Se remettre à la découpe
À l’aube, dans ma chambre de bois, à la lucarne, je salue le soleil à nouveau. De retour à ma table de boucher, je surveille les premiers mouvements de la dernière poésie de madame Hébert. Hélas ! J’avoue tristement qu’ils sont rares et plutôt maigrelets. Çà et là, quelques métaphores fort bien tournées chantent à mes oreilles, lesquelles : « Parmi les trombes et les éclairs / En plein vol foudroyés et livrés ». « Les mots sont arrivés en nombre pressé » et « Sur le sable gris fruits de mer captifs ». Voilà pour la substantifique beauté de ces fugaces éclairs. Car le reste de ce recueil ressasse les ronrons lénifiants et les clichés ronflants de la talentueuse débutante, les vœux pieux de la petite marchande de fleurs fanées et les vieux tours éventés de la magicienne fatiguée. Citons, pour mémoire : « Soufflez-moi des paroles rondes / Comme des bulles de savon » ; « L’épouvante a des pattes de velours / Tapie aux quatre coins de la chambre » ; « Mon ombre s’impatiente derrière moi ». « Ce monde est rond comme une pomme mûre / De tous bords en sa rondeur parfaite / Baignée de soleil et de rire joyeux ». « Le temps / Dans le chas de l’aiguille / Passe si lentement ». « […] un soleil roux / Debout /Sur le fil du jour /S’égosille à tue-tête ». « L’ennui se tortille à mon poignet ». Que de banalités ! Et je m’endors. Et je bâille, la main gauche sur ma bouche pourrie.

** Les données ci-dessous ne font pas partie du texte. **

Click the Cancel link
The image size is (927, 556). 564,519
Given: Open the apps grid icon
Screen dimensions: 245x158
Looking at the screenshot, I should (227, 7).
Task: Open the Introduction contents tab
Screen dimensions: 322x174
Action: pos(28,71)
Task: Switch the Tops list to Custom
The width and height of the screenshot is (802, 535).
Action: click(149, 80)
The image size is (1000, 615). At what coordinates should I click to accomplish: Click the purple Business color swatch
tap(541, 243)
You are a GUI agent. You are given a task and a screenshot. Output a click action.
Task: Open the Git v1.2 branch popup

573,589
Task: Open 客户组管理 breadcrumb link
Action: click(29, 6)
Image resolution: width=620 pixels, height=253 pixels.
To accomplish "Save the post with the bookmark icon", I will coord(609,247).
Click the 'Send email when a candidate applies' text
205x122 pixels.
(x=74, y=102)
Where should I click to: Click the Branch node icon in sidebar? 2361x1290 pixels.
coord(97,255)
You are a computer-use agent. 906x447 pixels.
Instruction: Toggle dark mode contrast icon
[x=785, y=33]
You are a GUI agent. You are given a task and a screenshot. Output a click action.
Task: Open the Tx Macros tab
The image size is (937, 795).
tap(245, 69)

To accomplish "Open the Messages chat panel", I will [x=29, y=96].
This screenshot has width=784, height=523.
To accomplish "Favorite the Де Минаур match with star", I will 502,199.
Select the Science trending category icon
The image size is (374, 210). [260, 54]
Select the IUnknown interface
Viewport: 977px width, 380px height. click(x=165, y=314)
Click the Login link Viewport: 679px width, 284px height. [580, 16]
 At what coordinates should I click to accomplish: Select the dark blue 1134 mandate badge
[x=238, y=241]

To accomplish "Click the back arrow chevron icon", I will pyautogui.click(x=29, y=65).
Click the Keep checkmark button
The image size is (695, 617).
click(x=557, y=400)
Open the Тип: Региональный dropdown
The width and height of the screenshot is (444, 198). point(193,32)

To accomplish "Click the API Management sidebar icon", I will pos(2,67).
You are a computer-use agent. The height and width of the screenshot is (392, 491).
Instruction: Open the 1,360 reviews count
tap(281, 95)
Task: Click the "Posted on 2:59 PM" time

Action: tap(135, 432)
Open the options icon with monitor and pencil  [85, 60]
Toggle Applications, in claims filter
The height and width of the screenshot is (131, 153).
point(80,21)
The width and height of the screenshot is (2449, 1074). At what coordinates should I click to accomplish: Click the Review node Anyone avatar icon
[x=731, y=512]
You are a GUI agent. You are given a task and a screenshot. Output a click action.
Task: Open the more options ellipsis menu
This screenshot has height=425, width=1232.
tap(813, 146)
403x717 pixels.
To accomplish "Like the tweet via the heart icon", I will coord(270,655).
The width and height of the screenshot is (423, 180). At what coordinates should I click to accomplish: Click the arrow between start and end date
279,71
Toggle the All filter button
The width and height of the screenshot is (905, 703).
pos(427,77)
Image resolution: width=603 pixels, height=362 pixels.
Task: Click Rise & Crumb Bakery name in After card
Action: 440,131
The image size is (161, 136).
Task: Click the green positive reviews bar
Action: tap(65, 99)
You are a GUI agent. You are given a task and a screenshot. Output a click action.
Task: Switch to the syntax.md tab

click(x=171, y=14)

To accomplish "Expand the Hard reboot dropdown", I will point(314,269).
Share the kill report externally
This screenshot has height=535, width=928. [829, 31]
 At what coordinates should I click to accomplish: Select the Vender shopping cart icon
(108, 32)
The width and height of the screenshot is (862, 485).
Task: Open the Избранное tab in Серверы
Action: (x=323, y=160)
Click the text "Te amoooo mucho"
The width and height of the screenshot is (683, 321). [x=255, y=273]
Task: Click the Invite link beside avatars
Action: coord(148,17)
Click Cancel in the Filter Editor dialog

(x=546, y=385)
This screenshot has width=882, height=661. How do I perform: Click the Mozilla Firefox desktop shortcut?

Je vous éviterai donc l’étalage de ce remplissage métaphorique digne de la chute de phrases traditionnelles de quelque roman à quatre mains. Pis ! Ces charmantes facilités et ces consternants truismes s’abreuvent (oh ! pardon ) à l’idéalisme pompier de l’écolière stupéfaite devant l’impureté humaine en butte au clair monde « baigné de soleil et de rire joyeux ». Ici, « […] la joie des enfants […] claironne ». Là, « […] quelqu’un pleure / au carrefour de Berci ». Nous ne sommes pas loin de l’univers ducharmien où fricotent les petites filles fantasques, témoins oraculaires mais bien involontaires de la nature adulte à jamais galvaudée par les nécessités de la vie. Enfin, je vous ferai grâce des autres lieux communs et des innombrables formules archi-usées.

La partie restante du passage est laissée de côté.